BTW, in the earlier pic of her that you had posted, she looks more like a smoky black, but you said she has been tested, right? Or was she only tested for cream and not for agouti to verify that she's not "aa"/smoky black?

Lovely foal!!

jafo Wed, 01/06/2010 - 16:32

[quote="duncentralstation"]SHE is a great example of just why I used words such as "almost all" and "most of the time" .... because sometimes you do get one who isn't clearly buckskin. ;)

Based on the earlier pic you posted and especially the side shot of her you just posted, I might just as well have guessed smoky black.

BTW, in the earlier pic of her that you had posted, she looks more like a smoky black, but you said she has been tested, right? Or was she only tested for cream and not for agouti to verify that she's not "aa"/smoky black?

Lovely foal!![/quote]

Thank you! I like her :D Yes she was tested for everything available from Animal Genetics (meaning not At), even though the dam was tested AA previously and I knew she wasn't smokey black. She is :

Date Received: 11/6/2009
Horse Name Breed Red Factor Agouti Cream
Kara Mel Krymsun Quarter Horse EE Aa nCr

I KNEW she was buckskin but I thought for a simple $40 or whatever it was, I could (perhaps) quit answering the million questions about how I knew it, you know? Also I was told that I would need this proof to get her buckskin papers as well since she looks brown. I haven't done that yet though.

NOW with this new info (new to me LOL!) about the At gene/seal brown, I am really wondering if that could have anything to do with her (Kara's) color and if so how that applies to future breedings. I know that even though the sire IS brown, she only received an "a" from him, since the mare didn't have one to give. The "A" had to come from the mare and I'm wondering if there's any reason to think it might be an At instead? Of course then I have the fact that is mare is absolutely one of the lightest perlinos I've ever seen. She's registered cremello (I tested her on a hunch) and has nearly no color in her mane, and is virtually the same as my other mare that truly is cremello. Seems not to make sense.

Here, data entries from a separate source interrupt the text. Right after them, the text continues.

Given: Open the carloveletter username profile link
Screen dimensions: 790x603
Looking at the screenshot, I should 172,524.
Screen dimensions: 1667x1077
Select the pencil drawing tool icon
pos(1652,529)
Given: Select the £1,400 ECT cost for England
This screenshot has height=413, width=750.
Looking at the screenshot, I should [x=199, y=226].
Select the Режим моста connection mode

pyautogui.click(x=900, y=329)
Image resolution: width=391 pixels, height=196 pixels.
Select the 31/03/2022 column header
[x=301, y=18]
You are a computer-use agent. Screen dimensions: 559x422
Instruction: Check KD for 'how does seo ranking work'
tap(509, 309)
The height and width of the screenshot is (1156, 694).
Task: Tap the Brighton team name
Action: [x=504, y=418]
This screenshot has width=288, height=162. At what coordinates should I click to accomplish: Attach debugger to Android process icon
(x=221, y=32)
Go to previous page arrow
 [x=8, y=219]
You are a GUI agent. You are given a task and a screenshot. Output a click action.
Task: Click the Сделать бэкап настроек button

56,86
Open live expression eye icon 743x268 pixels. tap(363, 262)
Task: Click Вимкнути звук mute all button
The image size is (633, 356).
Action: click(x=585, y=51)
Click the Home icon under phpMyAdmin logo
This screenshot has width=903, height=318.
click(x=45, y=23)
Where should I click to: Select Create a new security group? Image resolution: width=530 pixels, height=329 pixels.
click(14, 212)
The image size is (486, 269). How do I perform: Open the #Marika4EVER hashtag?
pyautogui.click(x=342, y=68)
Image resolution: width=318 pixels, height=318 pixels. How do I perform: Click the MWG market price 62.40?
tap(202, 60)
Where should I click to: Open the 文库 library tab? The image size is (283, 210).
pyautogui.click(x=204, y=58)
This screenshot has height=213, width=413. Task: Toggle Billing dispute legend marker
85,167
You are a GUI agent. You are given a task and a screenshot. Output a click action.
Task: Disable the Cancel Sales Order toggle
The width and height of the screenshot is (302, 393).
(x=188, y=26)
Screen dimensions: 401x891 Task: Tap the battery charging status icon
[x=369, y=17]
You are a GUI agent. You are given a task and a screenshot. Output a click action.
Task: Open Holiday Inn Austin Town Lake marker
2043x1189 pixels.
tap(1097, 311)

For a small farm with only 7 horses, does anyone think I have my share of color oddities LOL???

duncentralstation Wed, 01/06/2010 - 16:46

Since you know for a fact that the mare is homozygous for agouti and the filly HAD to have gotten hers from the mare, it's a given (in my opinion) that at least one of the mare's agouti is "At" and that she passed that on to the filly.

I say it's a given IMO because of the filly's phenotype.

The mare tested "AA" .... and we can be reasonably sure, based on the filly's phenotype that one is "At", but the other one could be "A" (bay). Or she could be homozygous for "At". Hard to say for sure without testing. Or if she should be bred to a stallion who is "aa" and produce an obviously clear coated buckskin, then you could reasonably assume the other is "A" (bay).

While I've certainly seen a good share of perlinos who have rust colored manes, tails and leg points, I've seen quite a few who pass for cremellos, too. I can't honestly say that I have an intelligent answer for why that is, though :o)

Those "odd" colored horses keep things interesting, eh?!

jafo Wed, 01/06/2010 - 16:53

They certainly do Nancy! I thought breeding this mare to OHK would "lock up" a buckskin or palomino for me, and in fact, I had people waiting to purchase a buckskin colt from this cross should I get so lucky...I hate to be a pessimist but I seem to be the only person I know that can mess up a sure thing LOL :flower

accphotography Wed, 01/06/2010 - 19:08

JMO but brown based perlinos tend to be MUCH darker than bay based... so yup, I bet she's AAt as opposed to AtAt.

jafo Wed, 01/06/2010 - 19:27

[quote="accphotography"]JMO but brown based perlinos tend to be MUCH darker than bay based... so yup, I bet she's AAt as opposed to AtAt.[/quote]
Thanks :-) I appreciate that feedback...I wondered if anyone had paid attention to those statistics. I just took the mare to GA last weekend or I'd pull hair and do the new At test just to see.